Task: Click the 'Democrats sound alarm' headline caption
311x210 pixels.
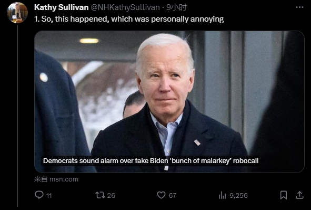Action: (151, 161)
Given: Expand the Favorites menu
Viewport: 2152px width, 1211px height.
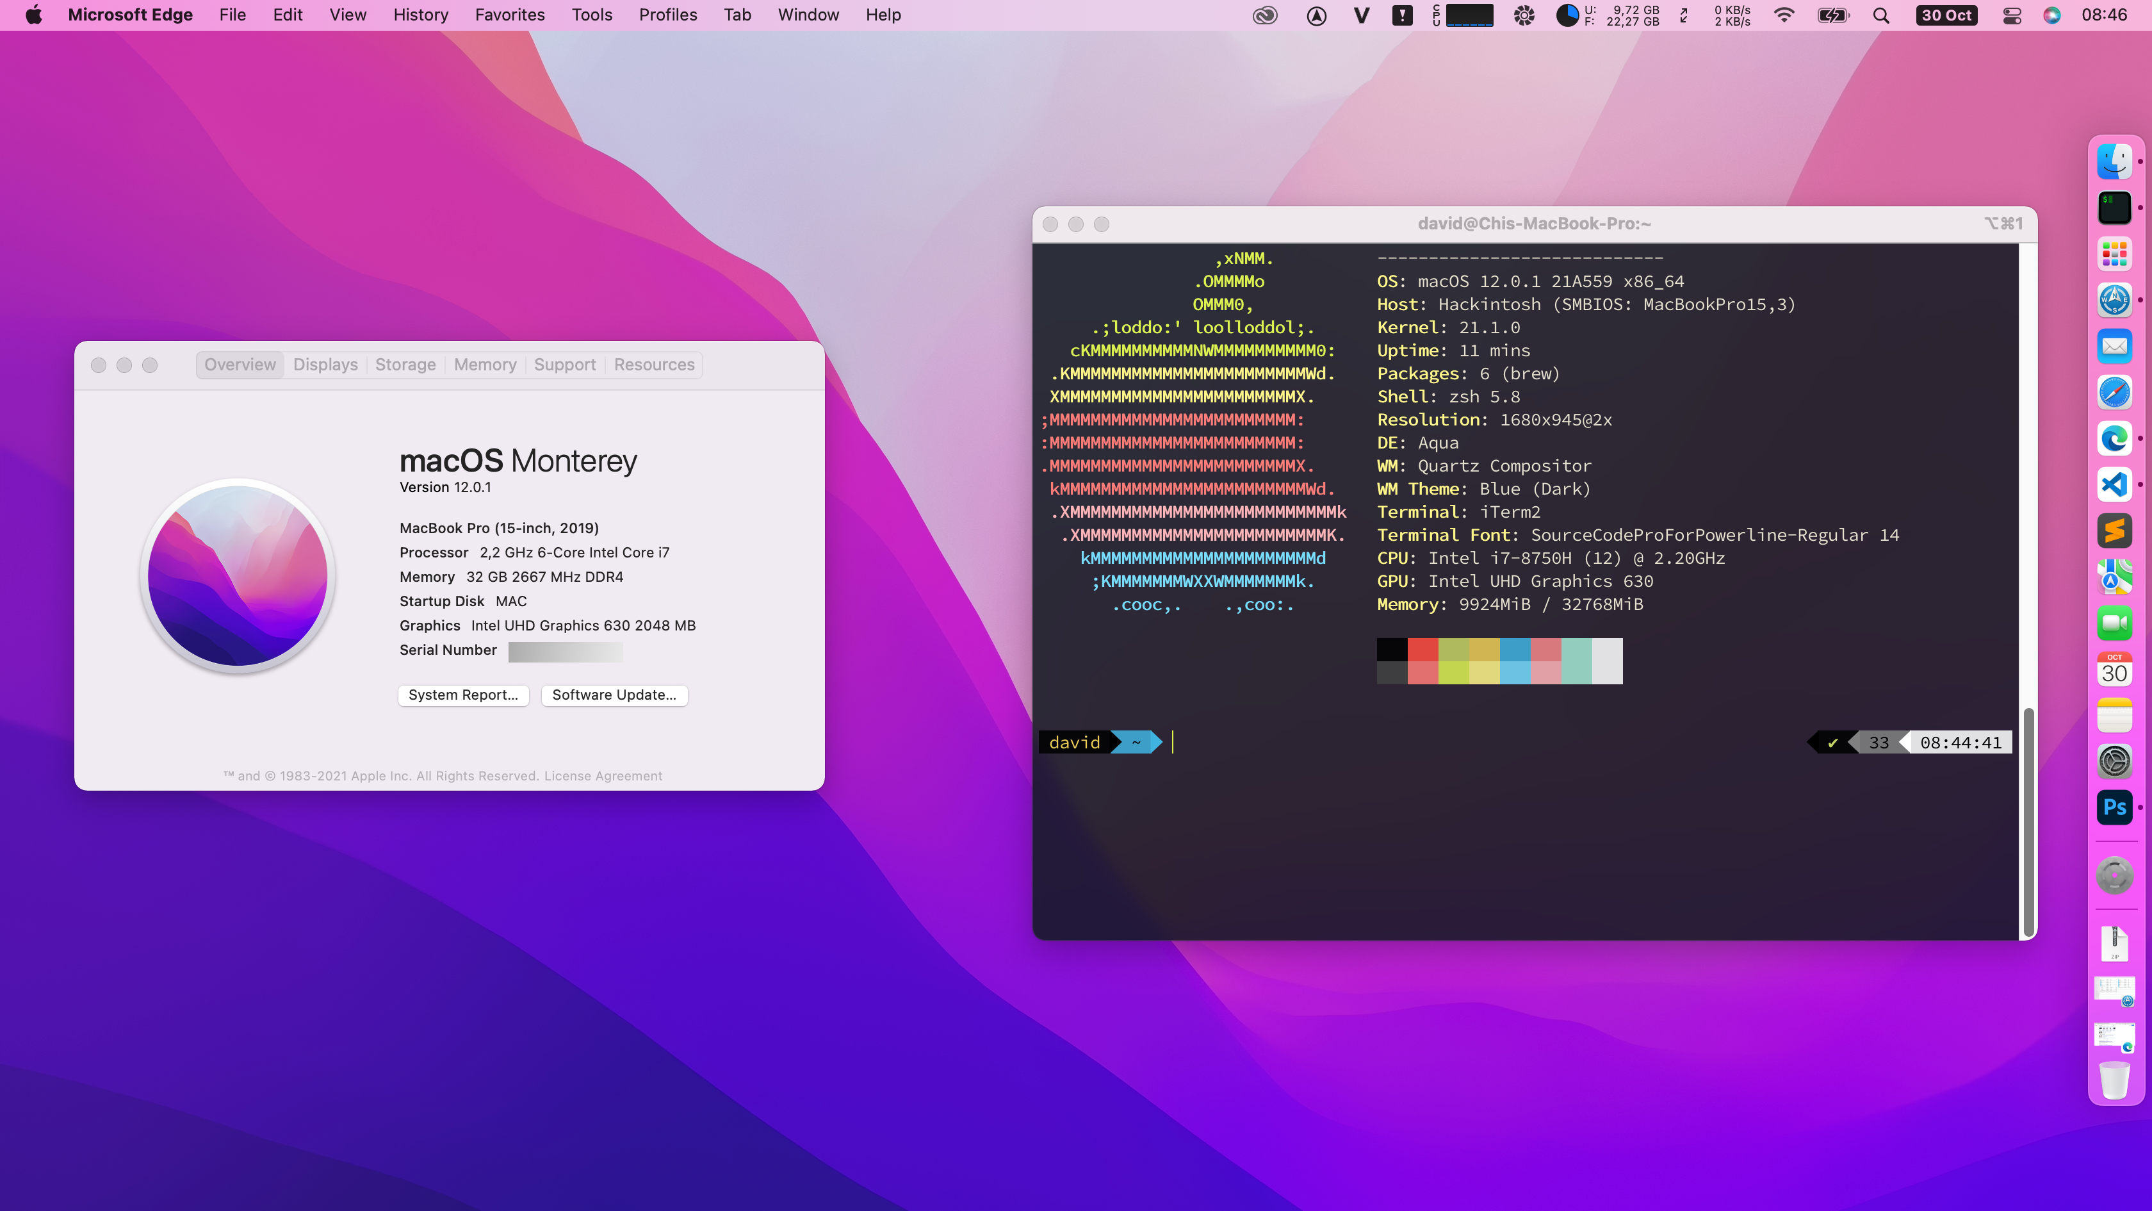Looking at the screenshot, I should pyautogui.click(x=510, y=15).
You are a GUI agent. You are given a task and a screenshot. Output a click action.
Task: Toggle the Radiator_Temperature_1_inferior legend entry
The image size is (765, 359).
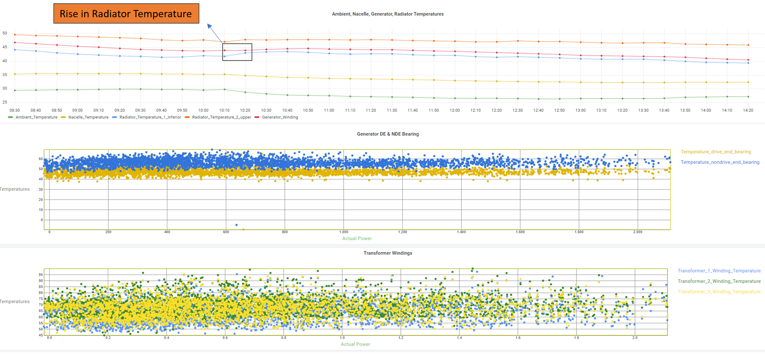coord(147,117)
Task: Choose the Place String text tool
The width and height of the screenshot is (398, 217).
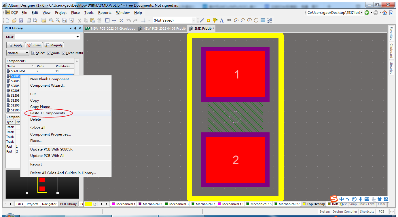Action: [222, 20]
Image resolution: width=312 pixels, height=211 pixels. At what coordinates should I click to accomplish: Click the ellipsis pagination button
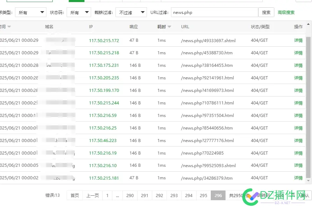point(118,195)
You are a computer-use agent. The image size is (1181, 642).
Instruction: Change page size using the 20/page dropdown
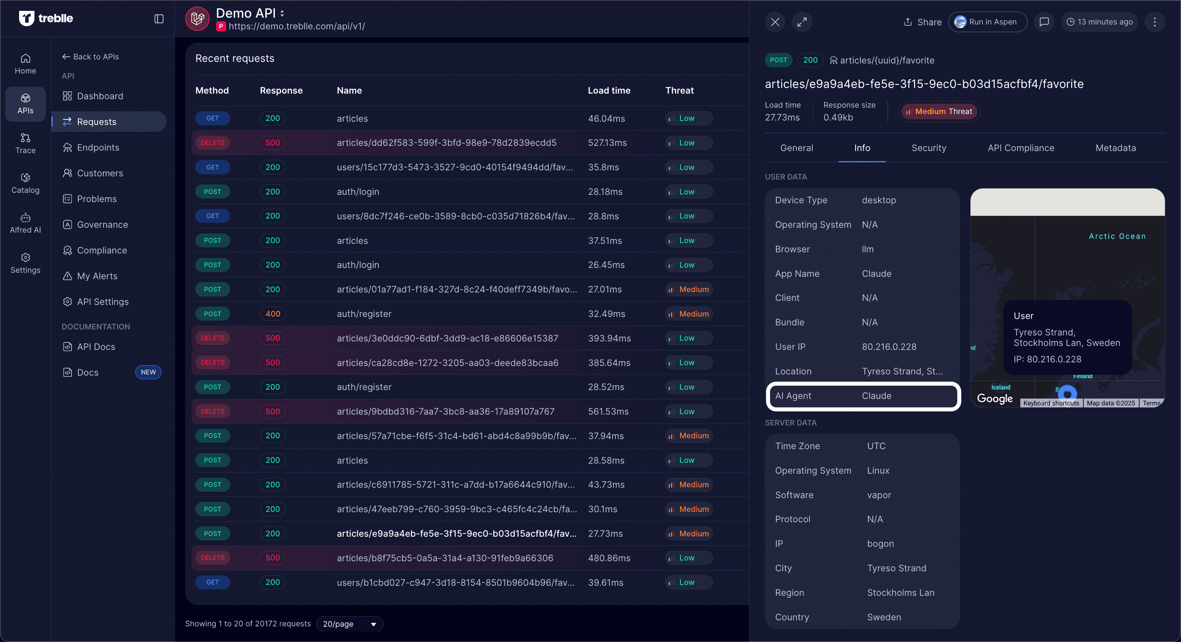point(349,624)
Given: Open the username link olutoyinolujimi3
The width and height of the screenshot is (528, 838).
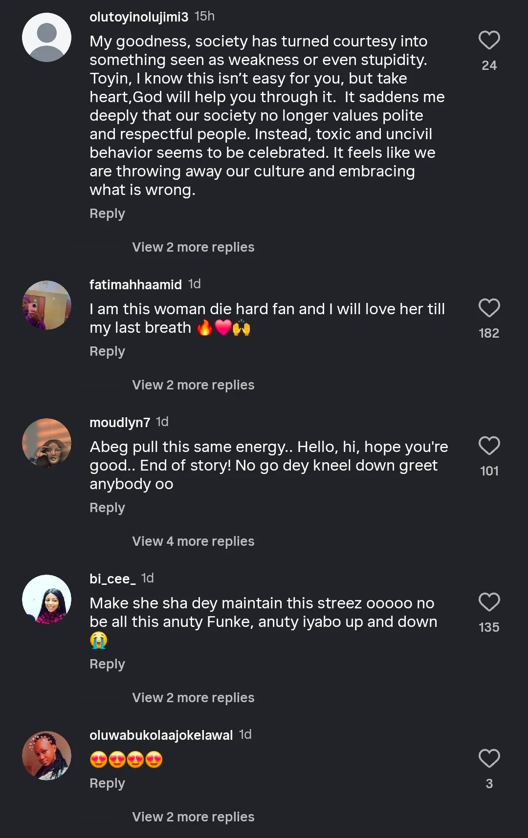Looking at the screenshot, I should 138,17.
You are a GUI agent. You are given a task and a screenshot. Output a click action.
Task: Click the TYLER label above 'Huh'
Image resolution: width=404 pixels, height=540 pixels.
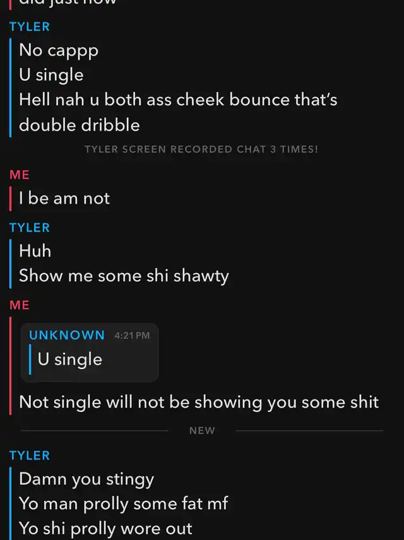point(30,228)
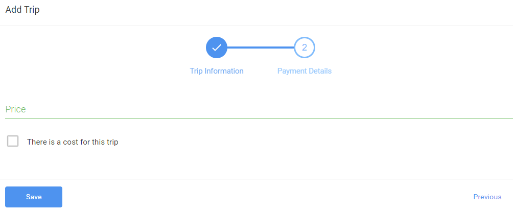
Task: Click the word "trip" in the checkbox label
Action: (x=112, y=143)
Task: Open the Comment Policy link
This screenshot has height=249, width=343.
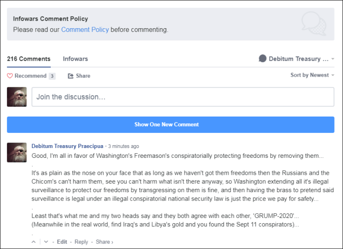Action: (85, 30)
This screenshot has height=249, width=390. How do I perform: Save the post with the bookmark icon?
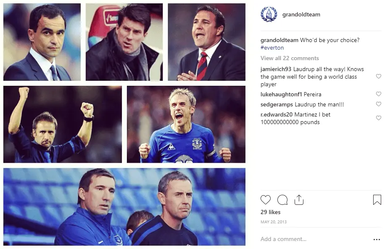[x=377, y=200]
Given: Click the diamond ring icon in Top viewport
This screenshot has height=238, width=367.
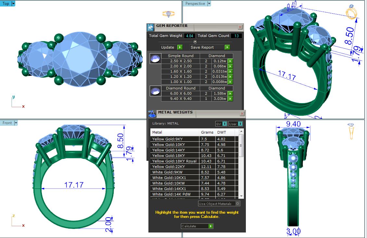Looking at the screenshot, I should coord(168,14).
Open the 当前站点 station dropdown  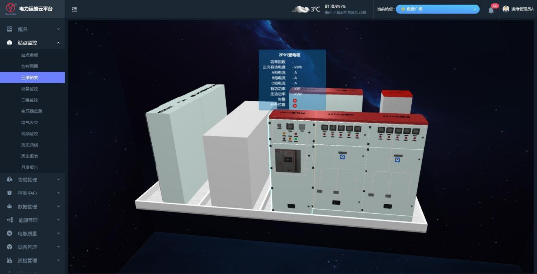(437, 9)
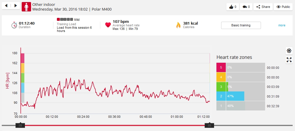
Task: Go to the previous training session arrow
Action: coord(6,6)
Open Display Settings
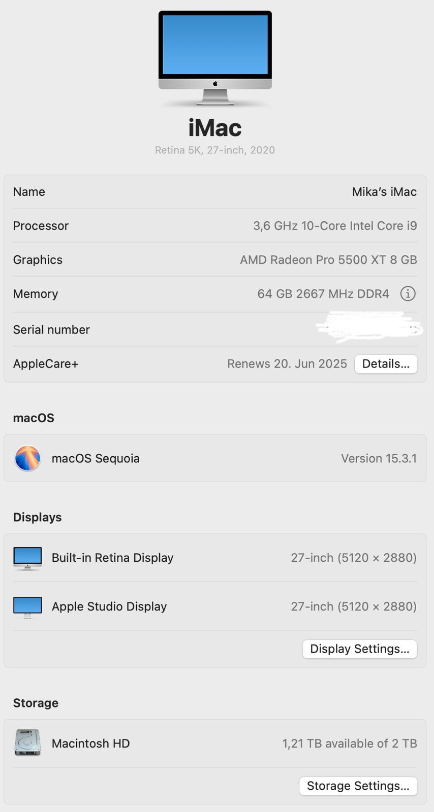Viewport: 434px width, 812px height. click(359, 649)
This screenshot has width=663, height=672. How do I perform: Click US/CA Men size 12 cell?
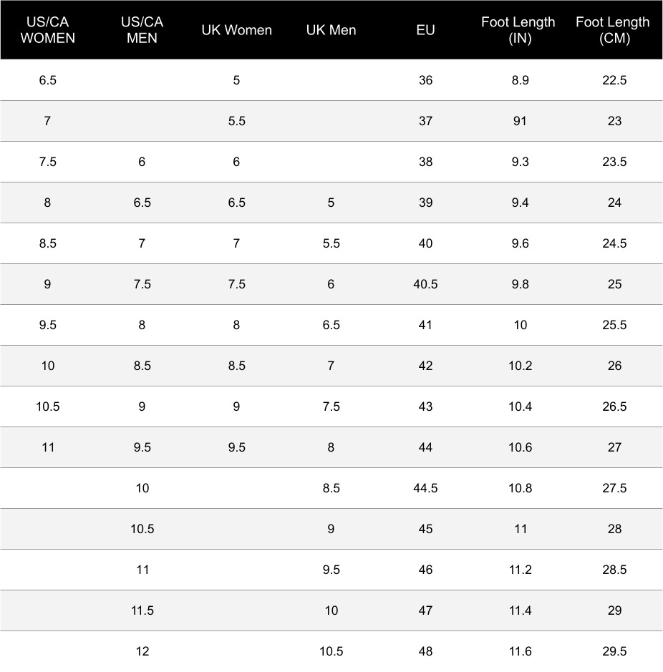(x=142, y=651)
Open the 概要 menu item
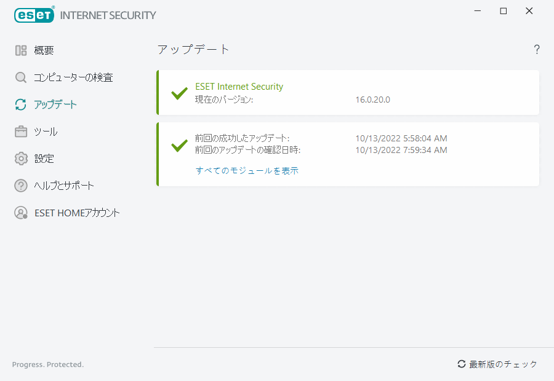 click(44, 50)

SET TASK
Recast the material above as a two-column CSV with the headers input and output, starting at the line that has "You are a computer-use" and stopping after the line that has "Looking at the screenshot, I should 138,17.". Give each entry its own row, put each field in double quotes, replace line breaks with spaces, and leave out the pictures.

CORRECT RESULT
input,output
"You are a computer-use agent. The image size is (1181, 642). Instruction: Change page size using the 20/page dropdown","point(349,624)"
"Given: Open the username link olutoyinolujimi3 The width and height of the screenshot is (528, 838).","Looking at the screenshot, I should 138,17."